Bill Pulliam said...

Well, in my 33+ years of birding over here, I've never seen anything to even remotely compare with the latest Ivorybill situation. Your warbler parable is lovely, but it utterly lacks the magnitude and intensity of the woodpecker goings on. Incidents like your fictional one usually are short-lived things, and the vast majority reach concensus quickly that the original sighting was inadequate. In the real world now, we have multiple big-name people who should know better risking their entire lifetime's reputations by standing by their IDs after years of challenges published in international journals. This IBWO thing is without precedent or parallel.

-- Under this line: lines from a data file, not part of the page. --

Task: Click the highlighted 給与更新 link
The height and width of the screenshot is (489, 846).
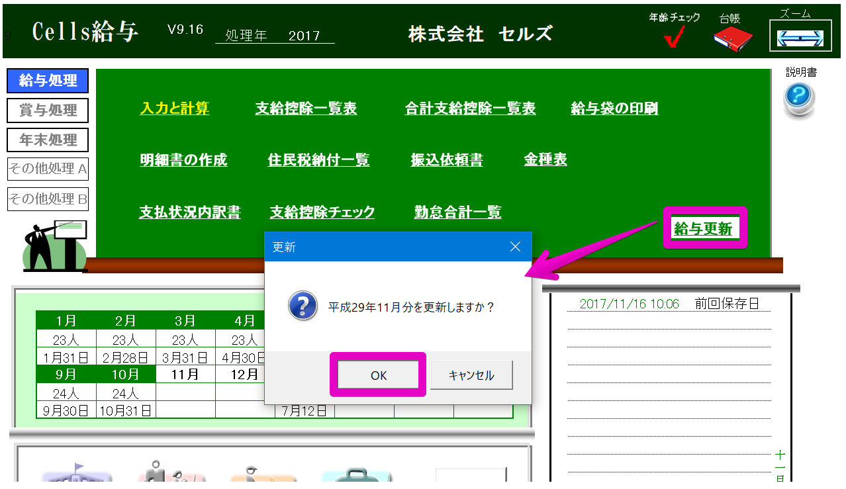Action: tap(703, 229)
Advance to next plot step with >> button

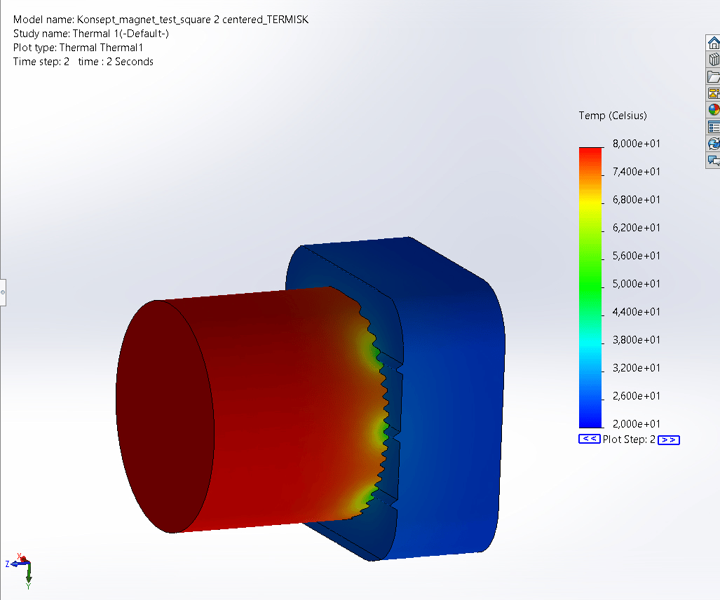pos(669,440)
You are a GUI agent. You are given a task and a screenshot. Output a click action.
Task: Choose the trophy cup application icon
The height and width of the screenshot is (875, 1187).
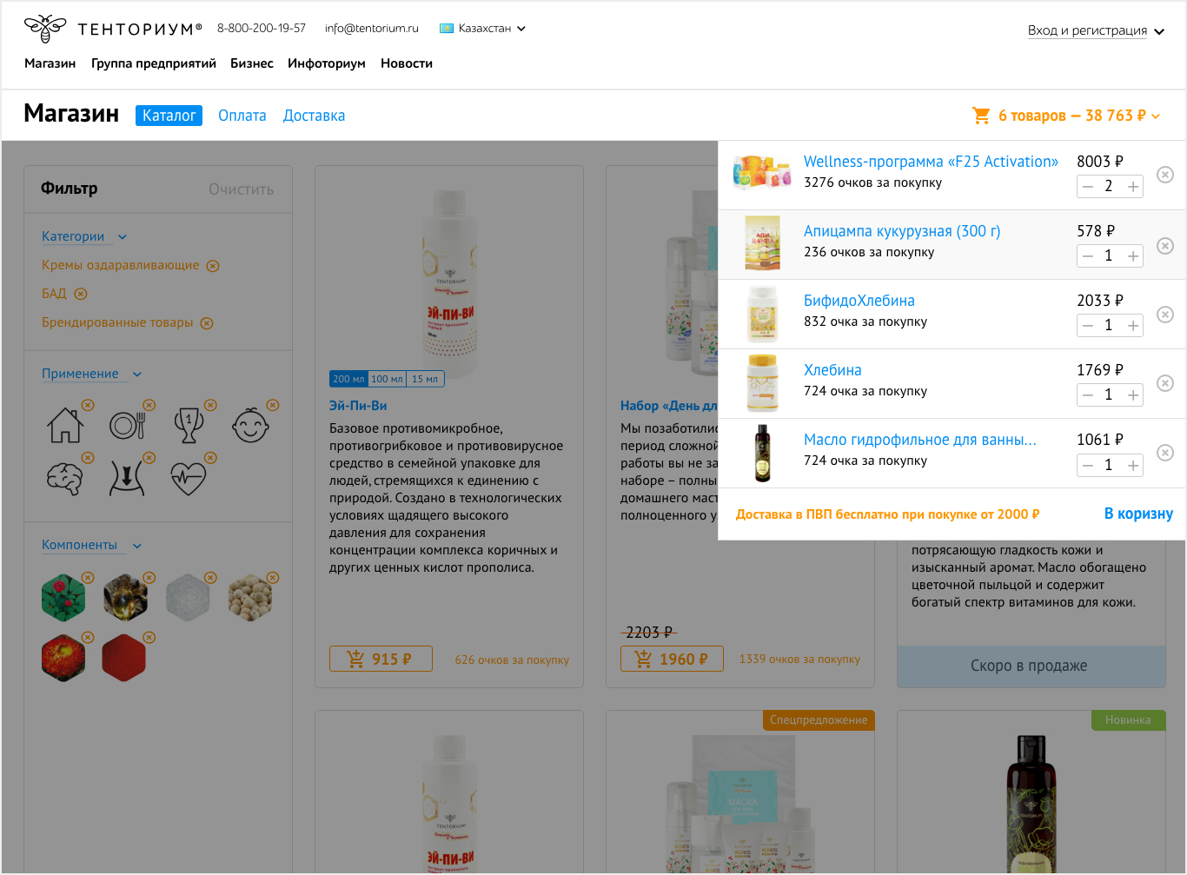point(189,426)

About the Point Reyes Smith's Skylark, since it has been brought up before. I'm one of the many thousands who saw this bird (well after the ID difficulty had been sorted out) way back then. As is usual, the mis-ID was quickly sorted, and the original ID-ers instantly retracted their original ID and fully supported the correct conclusion (in fact, they were the ones who corrected themselves, I believe). There was no controversy or conflict. Its relevence to the present day is rather limited in some ways. Birding was in its adolescense back then. The "state-of-the-art" field guide for the western US was the original Robbins et al. Golden Guide. The western Peterson's back then was the old format with tiny illustrations, no range maps, and non-facing page format. Sibley, Kauffmann, and Bevier were still just binocular-toting kids (as was I). The top North American life list was barely over 700 species (remember Joe Taylor?), a feat which now would earn you spot 327 in the ABA listings. Almost no one owned or consulted guides to eurasian or mexican birds in the hopes of finding unprecedented strays. The Newburyport Ross' Gull, which is viewed as a watershed moment when we discovered just how many other kooks like us there really were out there, had happened just a few years before. "Birding" magazine was only a few years old, too, and might have still been B&W and small format. Just finding "eastern" warblers in California was still a bit of a novelty, especially if you weren't Guy McCaskie or out on the Farallones. It is an entirely different world now, with unimaginably greater knowledge and resources amongst even ordinary rank-and-file birders.